Mario Draghi non andrà in Senato a riferire prima del Consiglio straordinario europeo del 30 e 31 maggio sulla guerra in Ucraina e l’economia. Non solo non lo ha previsto il presidente del Consiglio, ma Palazzo Madama ha bocciato la proposta di intervento avanzata da M5s, Fdi e Alternativa. A presentare la richiesta in Aula, dopo che era stata esclusa dalla capigruppo, è stata la senatrice 5 stelle Mariolina Castellone. Il 19 maggio scorso il premier si era presentato alle Camere per un’informativa su guerra in Ucraina e invio delle armi, dopo che nelle scorse settimane proprio Giuseppe Conte e il M5s gli avevano contestato lo scarso coinvolgimento del Parlamento.

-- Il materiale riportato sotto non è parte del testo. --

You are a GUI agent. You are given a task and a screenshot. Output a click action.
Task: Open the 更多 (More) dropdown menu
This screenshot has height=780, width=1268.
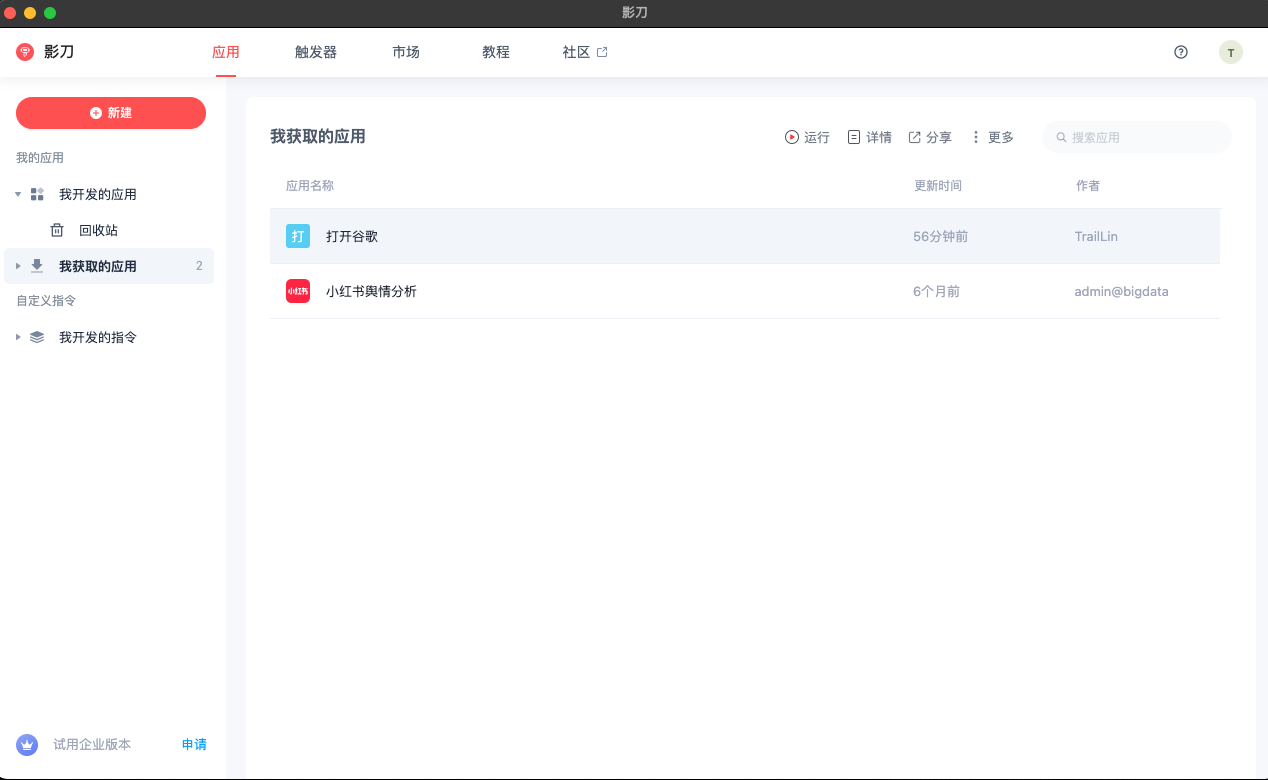pyautogui.click(x=991, y=137)
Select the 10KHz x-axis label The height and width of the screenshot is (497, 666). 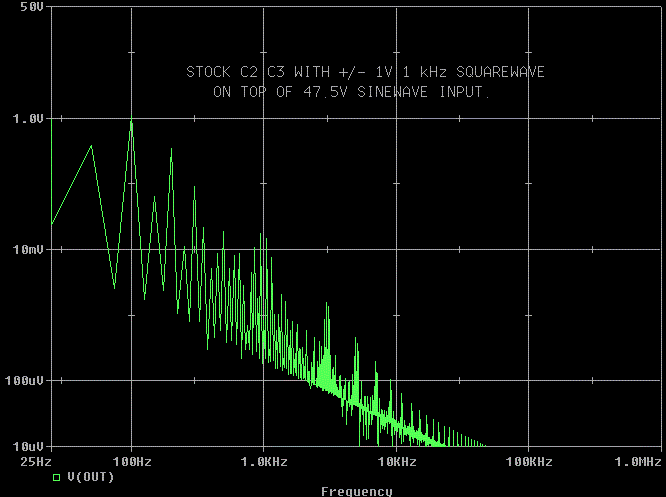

Una settimana dopo, il caso si riapre. Il presidente 5 stelle ha infatti più volte ribadito che il “mandato politico” di Draghi deve essere stabilito da Camera e Senato. Ma la decisione di strappare e avanzare la richiesta insieme alle opposizioni, apre un nuovo problema dentro la maggioranza. Innanzitutto il Carroccio è corso a giustificarsi per aver deciso di allinearsi alle richieste del premier: “Non avendo la disponibilità del presidente Draghi non possiamo votare contro il calendario”, ha dichiarato il capogruppo della Lega Massimiliano Romeo. Il leghista però non è entrato nel merito della questione, anche perché nello stesso momento Matteo Salvini, durante la registrazione di Porta a Porta, ribadiva la sua contrarietà all’invio di nuove armi: “Spero non ci sarà un altro voto” in proposito, ha detto. E ancora: “Mandare altri armi è un errore madornale che allarga il conflitto”. Intanto però, al momento di chiedere al premier di venire in Aula per spiegare, il Carroccio non ha sostenuto la richieste delle opposizioni.
Chi ha preso male la scelta del M5s è stato l’alleato Pd che, invece, difende in tutto e per tutto la scelta di Draghi: “Le comunicazioni del presidente del Consiglio sull’Ucraina”, ha detto il senatore dem Andrea Marcucci, “non possono trasformarsi ogni volta in una resa dei conti della maggioranza. Il presidente Draghi verrà naturalmente in Parlamento come è sempre venuto. Le forzature del M5s sono del tutto assurde ed ingiustificate”. Mentre il senatore Dario Stefano su Twitter ha ricordato come i 5 stelle si siano espressi contro il proprio stesso ministro: “La capogruppo del M5s insieme all’ex 5s Dessì, ora CAL-PC, hanno chiesto in Aula Senato di votare contro il calendario appena concordato in capigruppo, su proposta del ministro D’Incà, anche lui dei 5 stelle. Sembra quasi un labirinto”. Poco prima il senatore dem Luigi Zanda diceva: “Un voto non unanime della maggioranza sul calendario non è buon augurio per il prossimo futuro della maggioranza. Quindi faccio un invito alla prudenza politica”.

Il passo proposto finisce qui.